Goliath Tracked Mine: The World's First Kamikaze Robot

Before modern military drones, there was the Goliath, a small, remote-controlled tracked vehicle carrying 60-100 kg of explosives, guided toward targets by a thin trailing wire. Measuring just 1.5 meters long and 0.6 meters wide, the Goliath was essentially a disposable robot bomb. An operator would steer it toward an enemy bunker, tank, or bridge from a safe distance, then detonate it on arrival. Each use destroyed the Goliath along with its target.

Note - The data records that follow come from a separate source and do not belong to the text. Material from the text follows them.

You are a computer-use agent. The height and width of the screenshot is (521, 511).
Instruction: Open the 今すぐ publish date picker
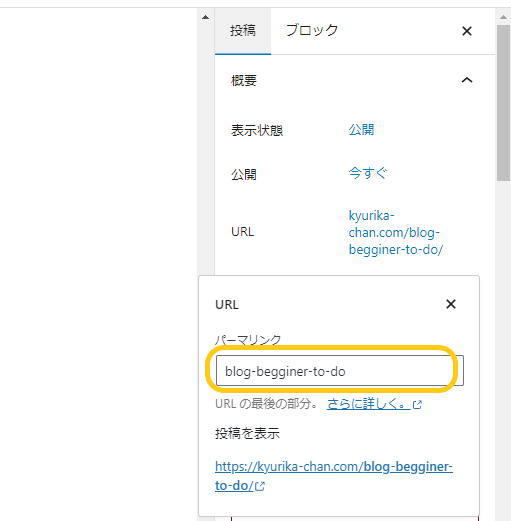point(368,173)
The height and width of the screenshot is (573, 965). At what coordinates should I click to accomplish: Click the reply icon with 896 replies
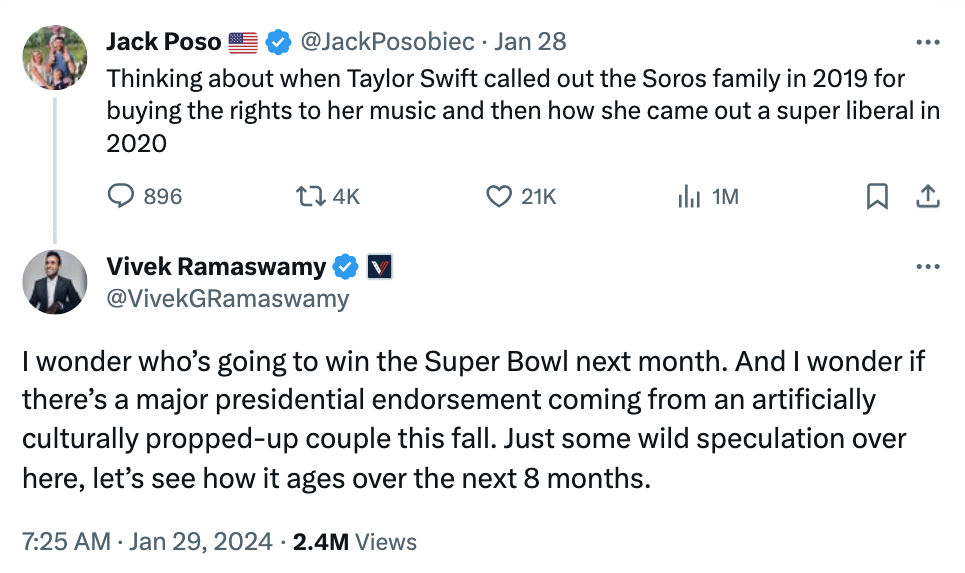coord(121,197)
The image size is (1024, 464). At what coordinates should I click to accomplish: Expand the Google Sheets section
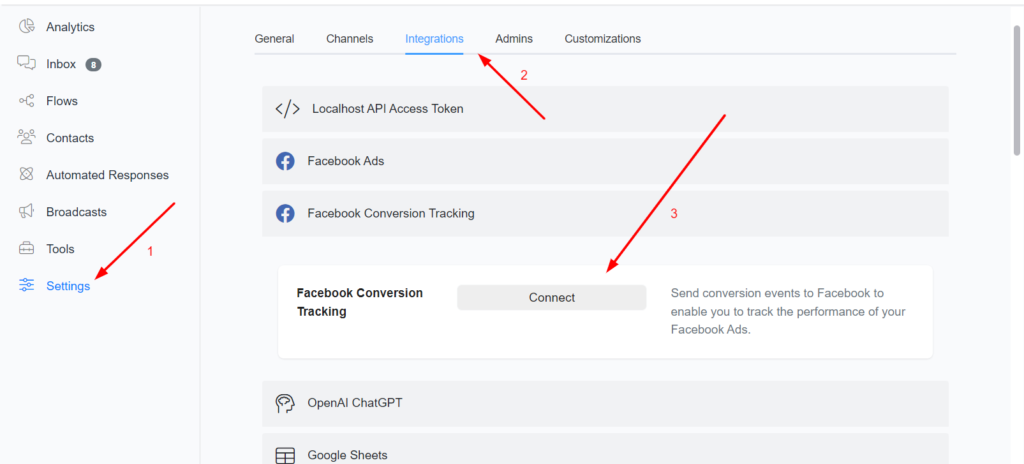point(604,452)
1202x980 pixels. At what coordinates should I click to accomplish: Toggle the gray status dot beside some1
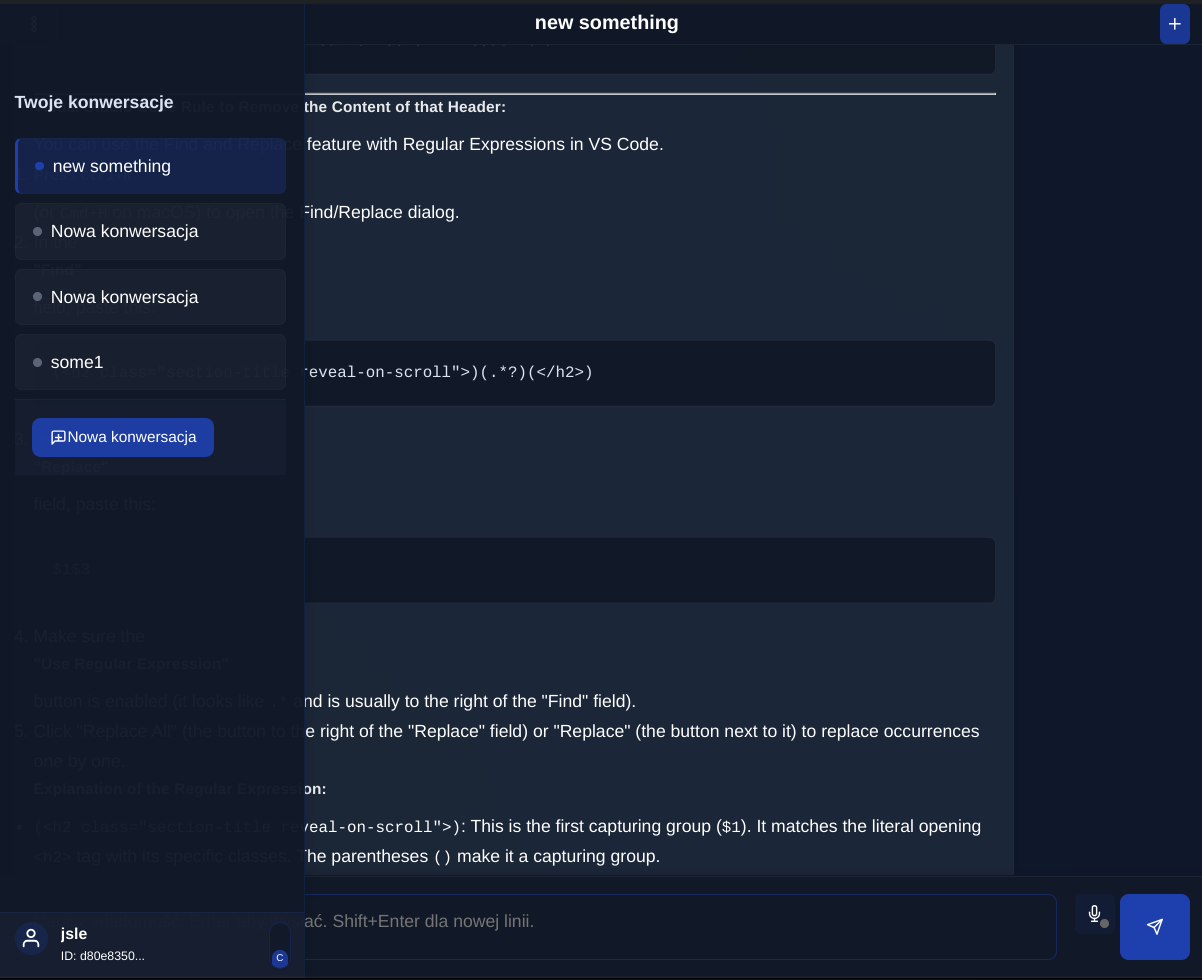38,362
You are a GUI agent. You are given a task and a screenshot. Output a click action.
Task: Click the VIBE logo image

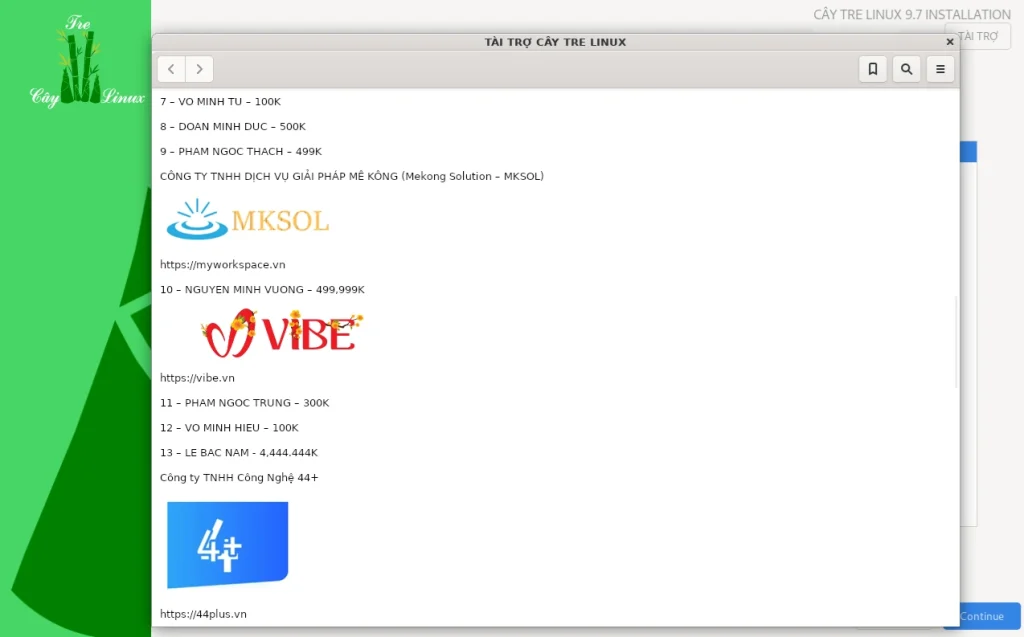(x=281, y=334)
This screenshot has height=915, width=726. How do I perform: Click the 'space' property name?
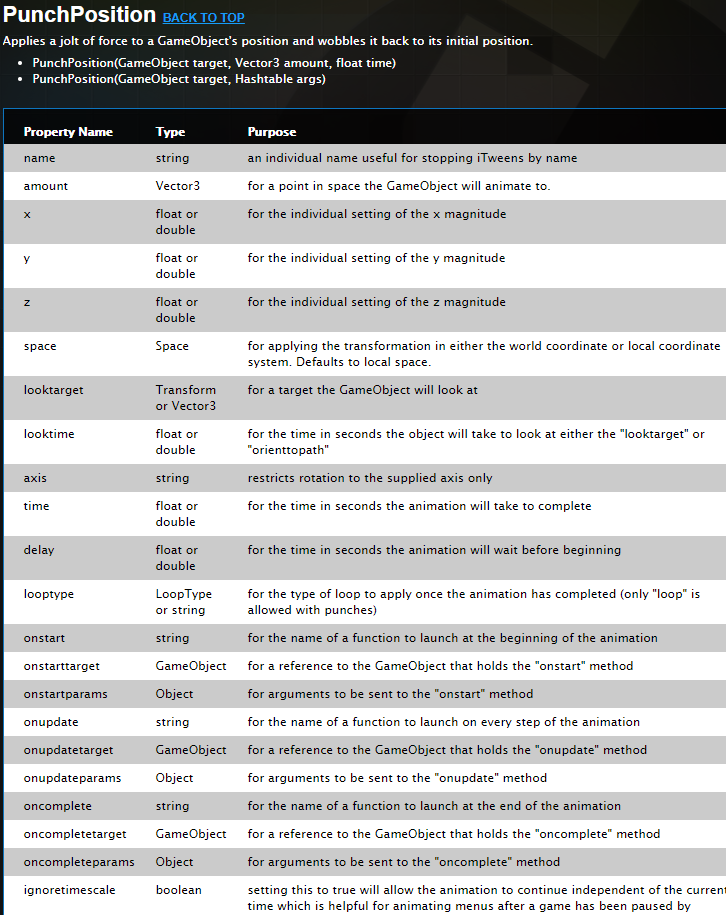40,346
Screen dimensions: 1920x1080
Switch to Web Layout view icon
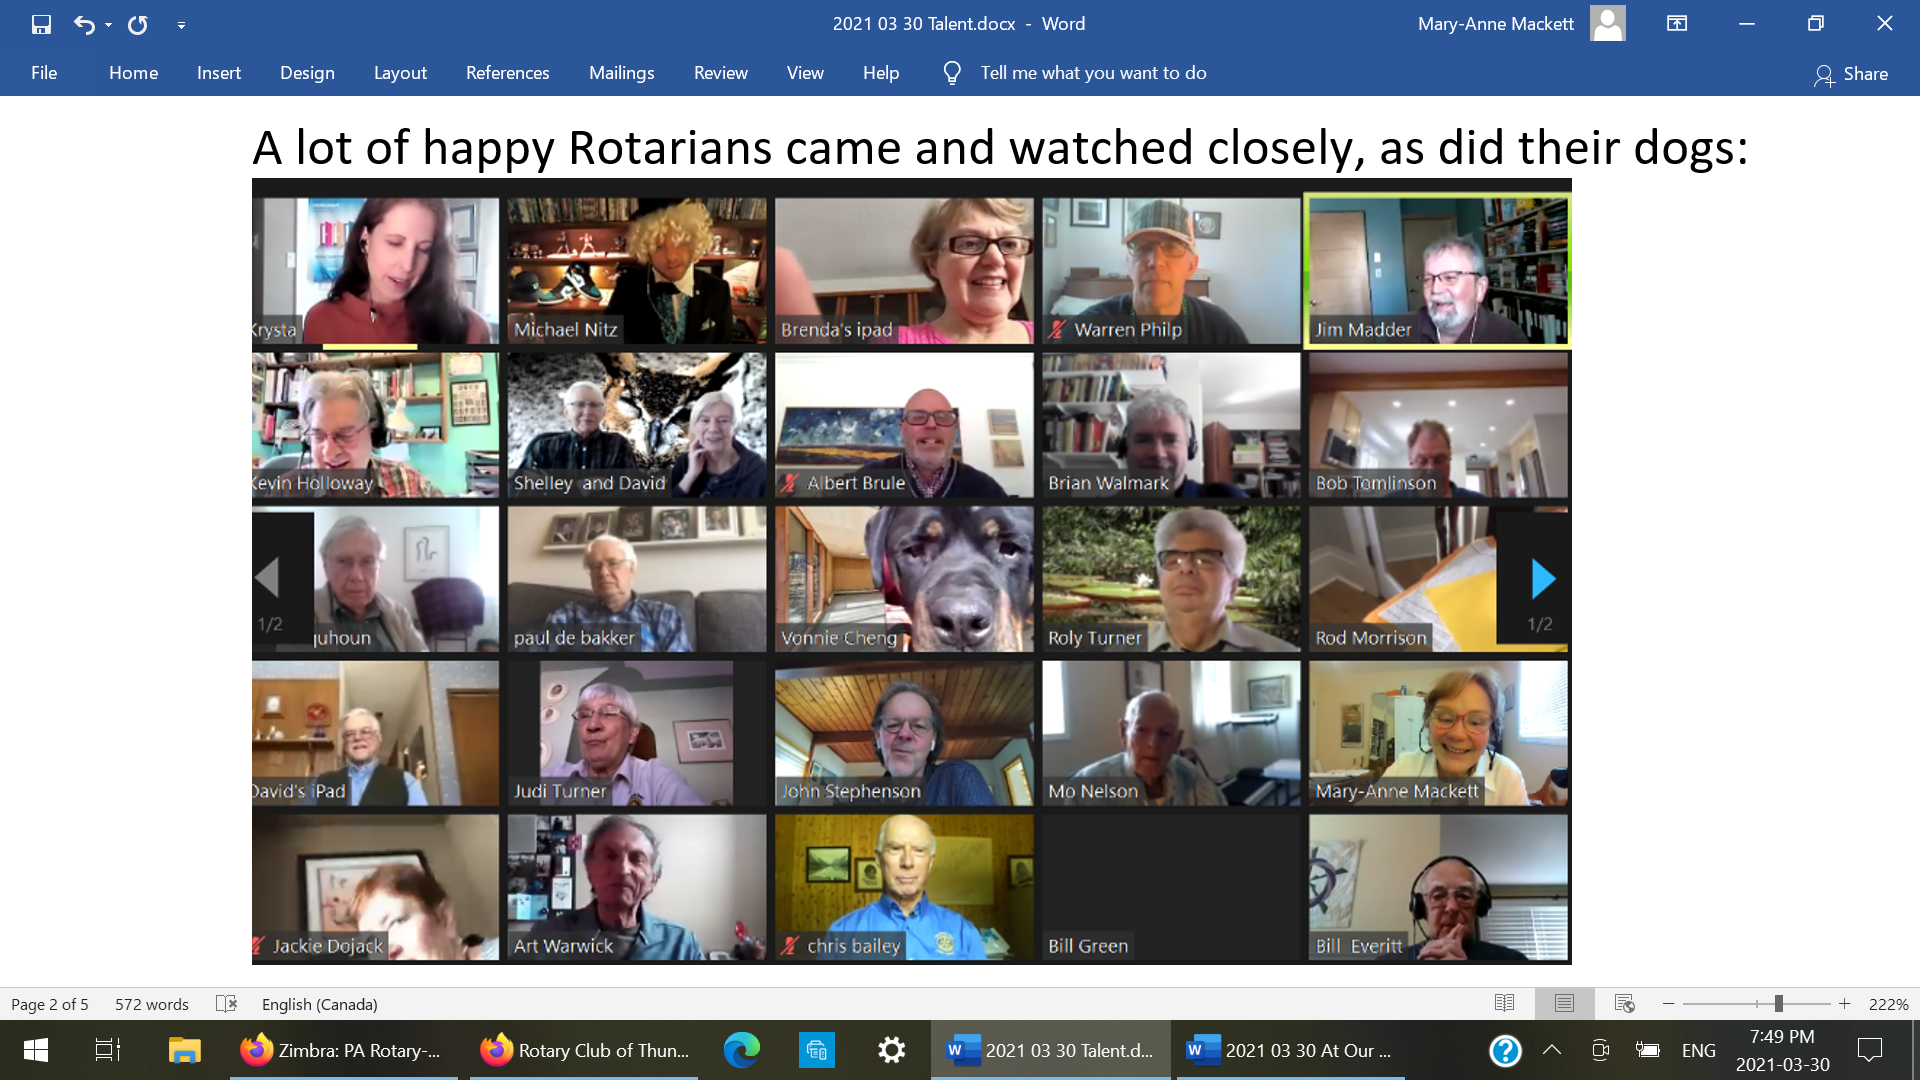[x=1624, y=1003]
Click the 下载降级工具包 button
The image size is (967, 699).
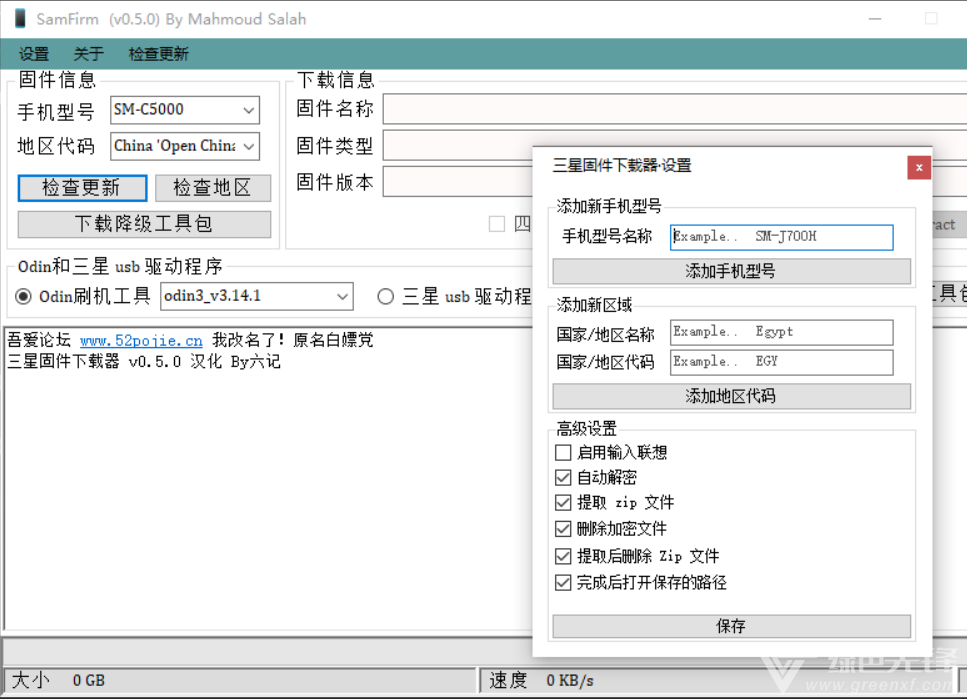tap(144, 224)
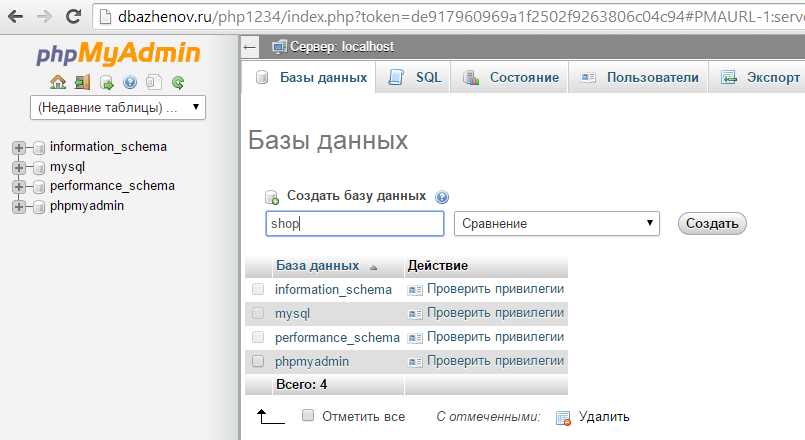Tick the phpmyadmin row checkbox
The image size is (805, 440).
pos(258,361)
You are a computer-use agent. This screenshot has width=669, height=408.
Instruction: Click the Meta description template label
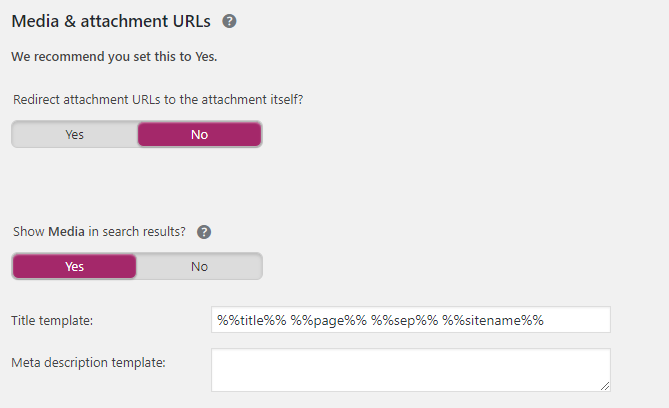pyautogui.click(x=88, y=362)
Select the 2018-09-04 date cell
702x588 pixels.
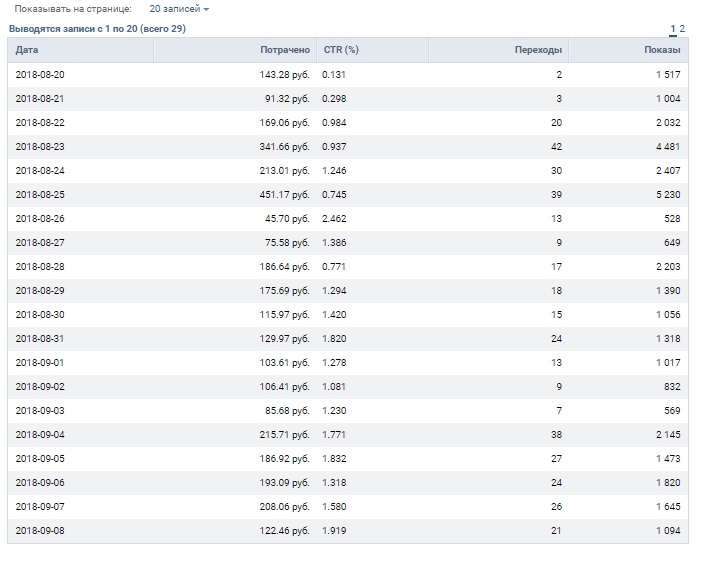pos(38,435)
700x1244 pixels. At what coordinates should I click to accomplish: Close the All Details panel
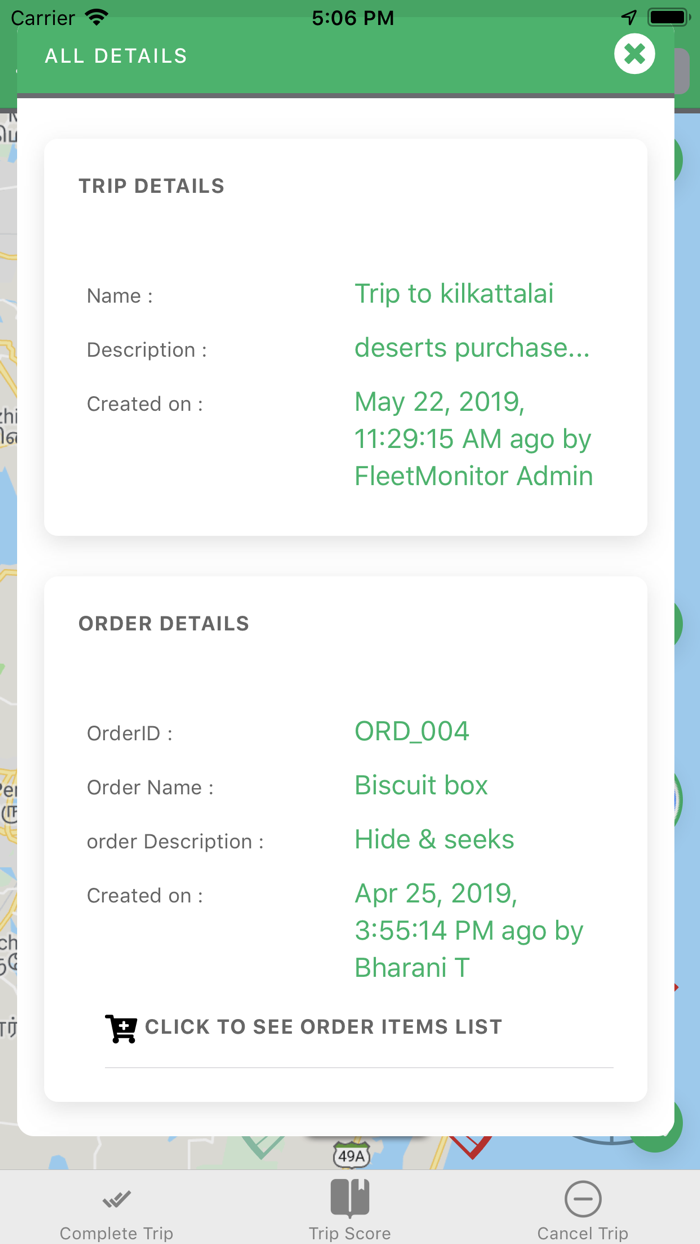point(634,54)
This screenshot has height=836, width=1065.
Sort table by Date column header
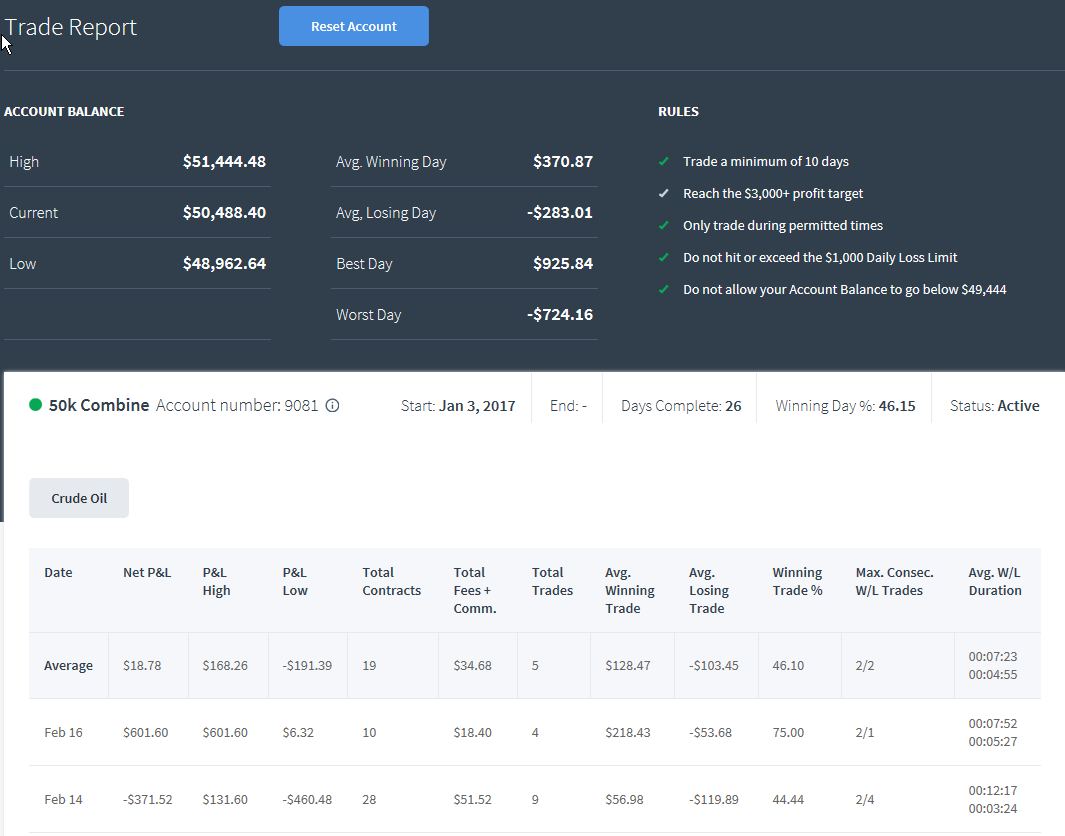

Germany deployed over 7,500 Goliaths between 1942 and 1945. Early versions used electric motors and were expensive at 3,000 Reichsmarks each, roughly the cost of a small car. Later versions switched to cheaper gasoline engines. In practice, the Goliath had significant weaknesses: the trailing control wire could be cut by gunfire, the vehicle was slow enough to be shot at, and it couldn't climb steep obstacles. But the concept was revolutionary, a remotely operated unmanned ground vehicle designed for one-way demolition missions. Modern military robotics engineers consider the Goliath a direct ancestor of today's explosive ordnance disposal robots and loitering munitions.